(Beginning of Provided information)

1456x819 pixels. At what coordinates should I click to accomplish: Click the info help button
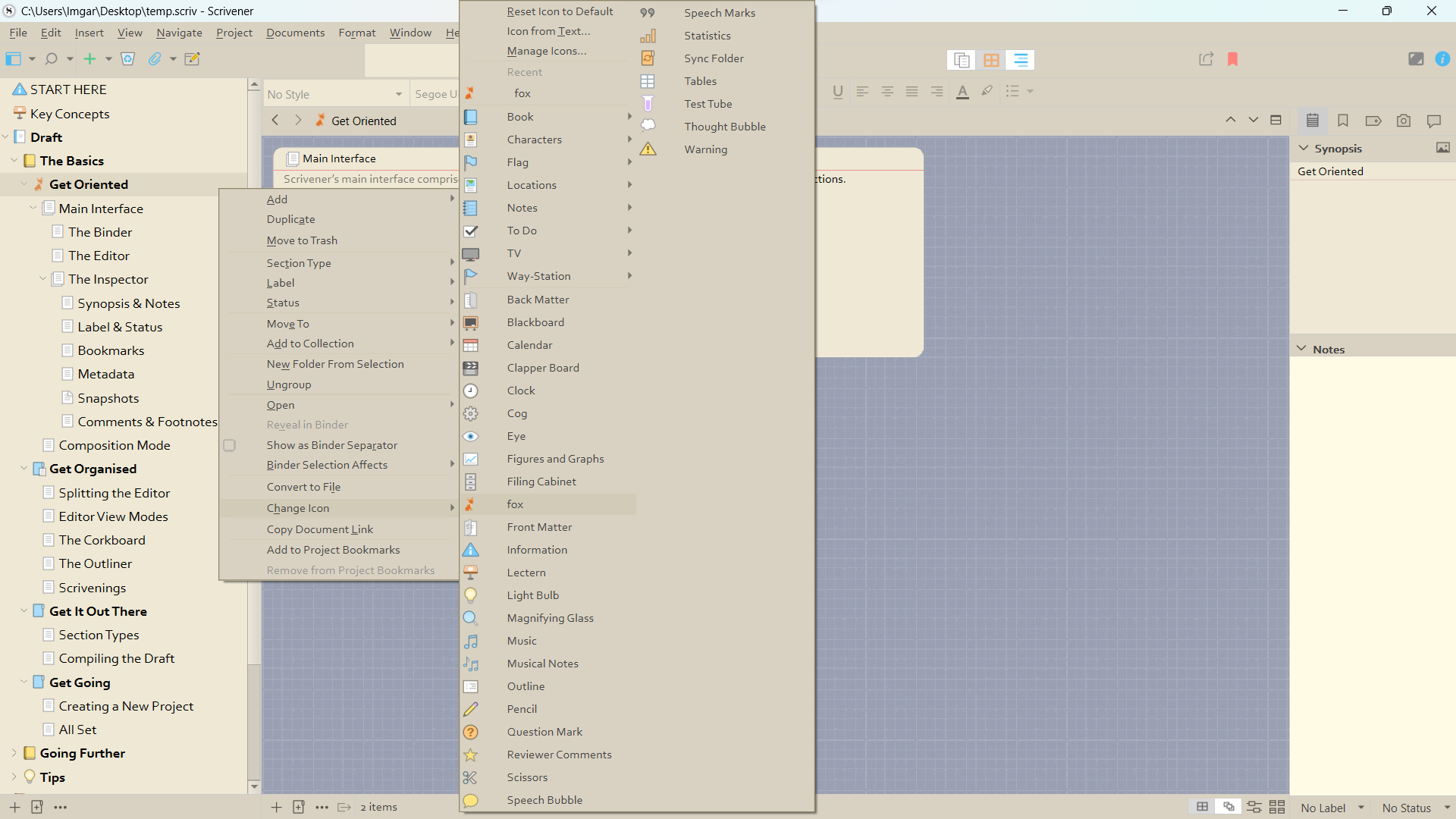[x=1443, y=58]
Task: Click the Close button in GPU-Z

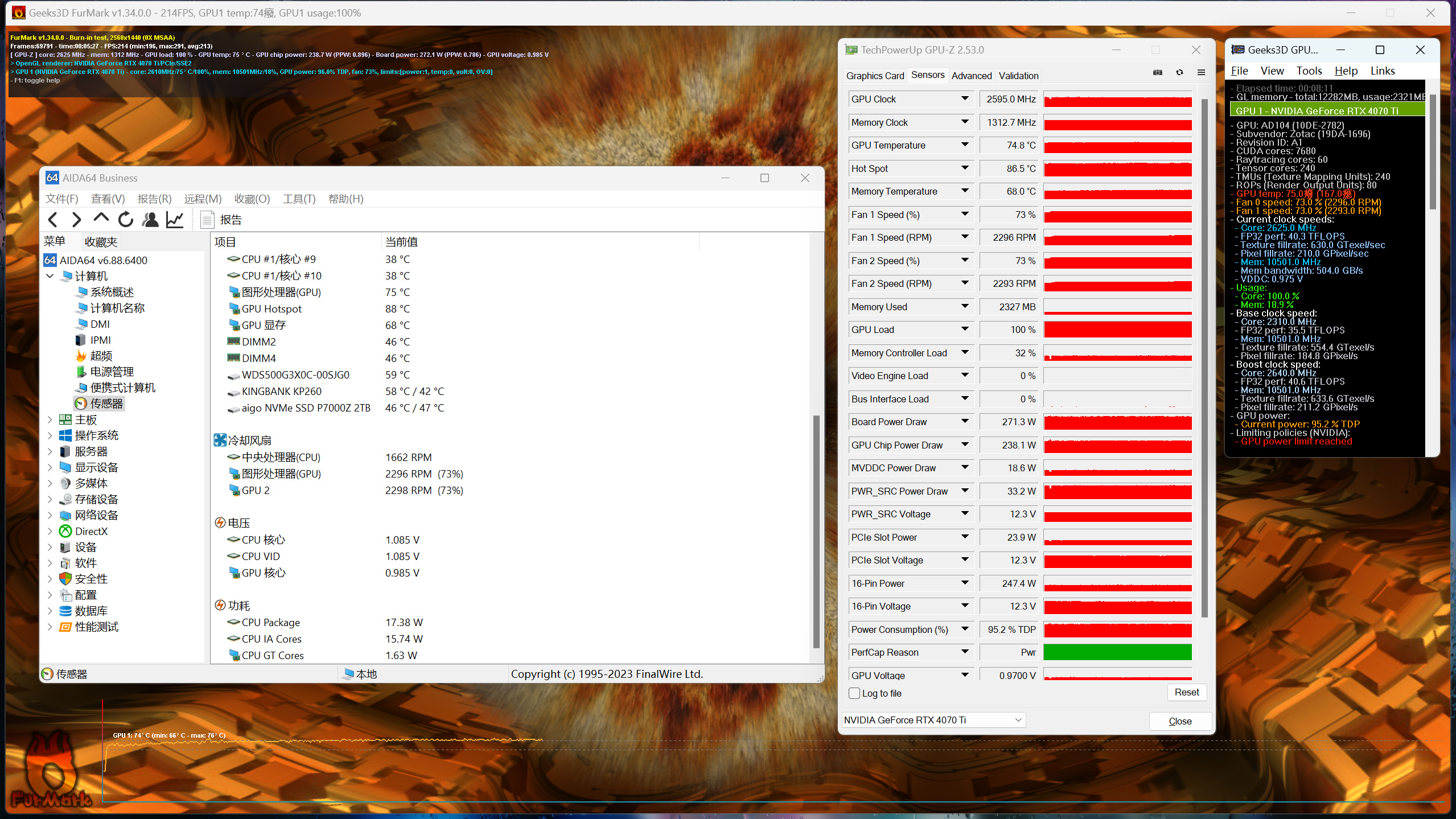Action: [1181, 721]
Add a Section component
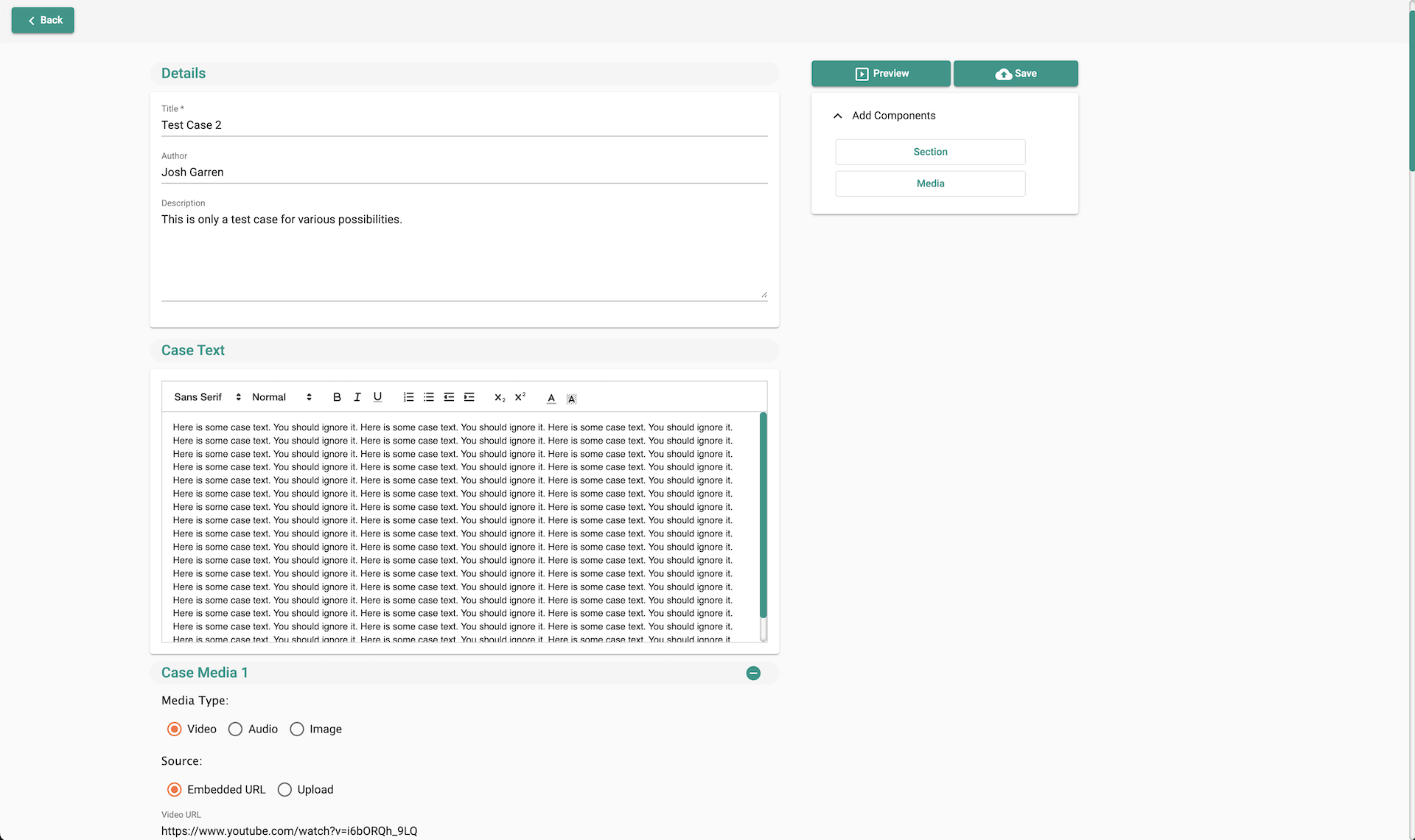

(End of Provided information)

### Work instructions
Exactly reproduce the entries above, minus the pictures.

### Answer below
1456x819 pixels. At what coordinates should I click to accomplish: Click the info help button
[x=1443, y=58]
Task: Click the Close button in GPU-Z

Action: [1181, 721]
Add a Section component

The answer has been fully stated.